▶ _SOURCE EXTRACT_:
◇ ◇ ◇ ◇ ◇
John McCain is criticized for running a presidential campaign built around lobbyists, but maybe we're not giving him enough credit. When a pharmaceutical company wants to put a toxic new drug on the fast track to approval it sends a lobbyist over to the FDA to plead its case. When an oil company craves to drill a stretch of pristine coastline its lobbyists stalk the halls of Congress until they get what they want. You’re a tobacco company, and you don’t like a cigarette tax? Call your lobbyist. The same goes for polluting industrialists fighting environmental regulations, exploitive retailers battling labor laws, and defense companies bidding on lucrative Pentagon contracts. If you’re rich and powerful and you want something from the government, you put your lobbyist on the case.
It’s an uncomplicated system that works extremely well for those who can afford it.
High stakes lobbying doesn’t come cheap, but you get what you pay for. Most lobbyists are former government officials themselves. They cash in after years of public service by cajoling their former colleagues on behalf of moneyed interests for enormous fees. They know exactly with whom to talk, and how to talk to them. They perfectly understand which official is rendered pliant with a free trip to the links at St. Andrews, and which requires a salutary threat of exposure for his sexual proclivities or financial defalcations. Lobbyists, in short, rock.
◇ ◇ ◇ ◇ ◇
▶ _EXCERPTED DATA_:
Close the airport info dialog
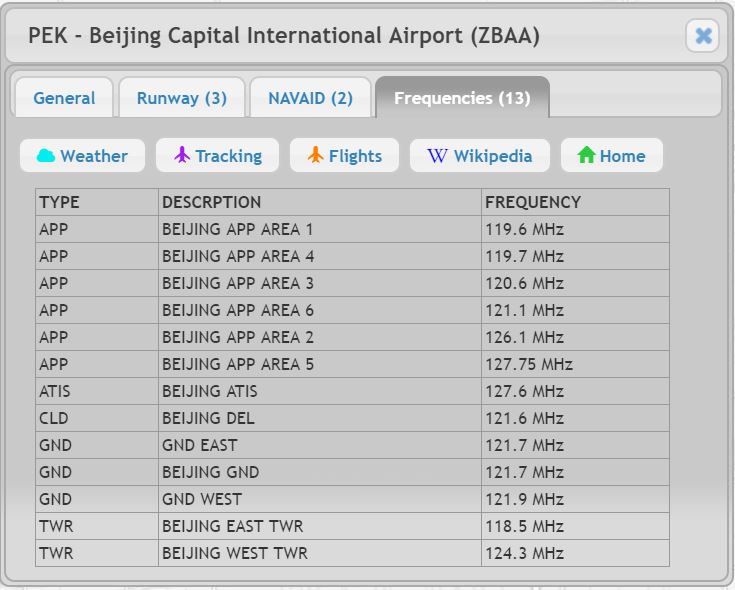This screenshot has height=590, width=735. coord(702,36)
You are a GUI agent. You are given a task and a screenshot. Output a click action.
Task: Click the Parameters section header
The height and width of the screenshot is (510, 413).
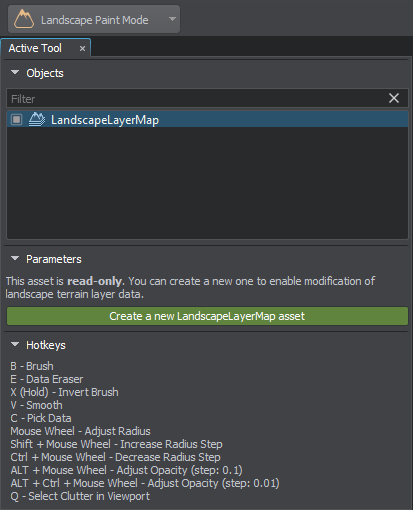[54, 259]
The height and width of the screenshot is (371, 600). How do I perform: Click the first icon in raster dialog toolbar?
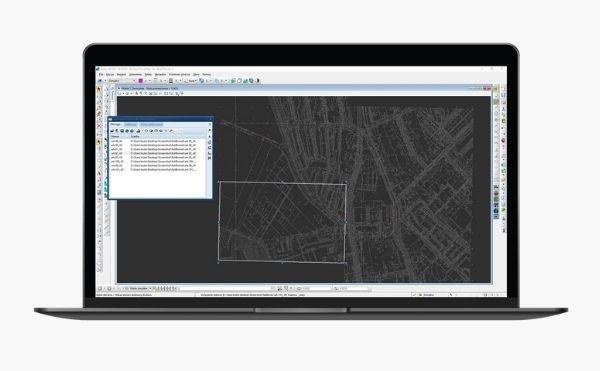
◇ ◇ ◇ ◇ ◇
▶ _ACTIVITY_:
Answer these questions from the piece on lobbying:
(a) Where does a pharmaceutical company send a lobbyist when it wants a toxic new drug put on the fast track to approval?
(b) For whom does the piece say the system works extremely well?
(c) What does the piece say most lobbyists were before?
The records have nothing to do with the text.

▶ _EXERCISE SOLUTION_:
(a) To the FDA.
(b) For those who can afford it.
(c) Government officials.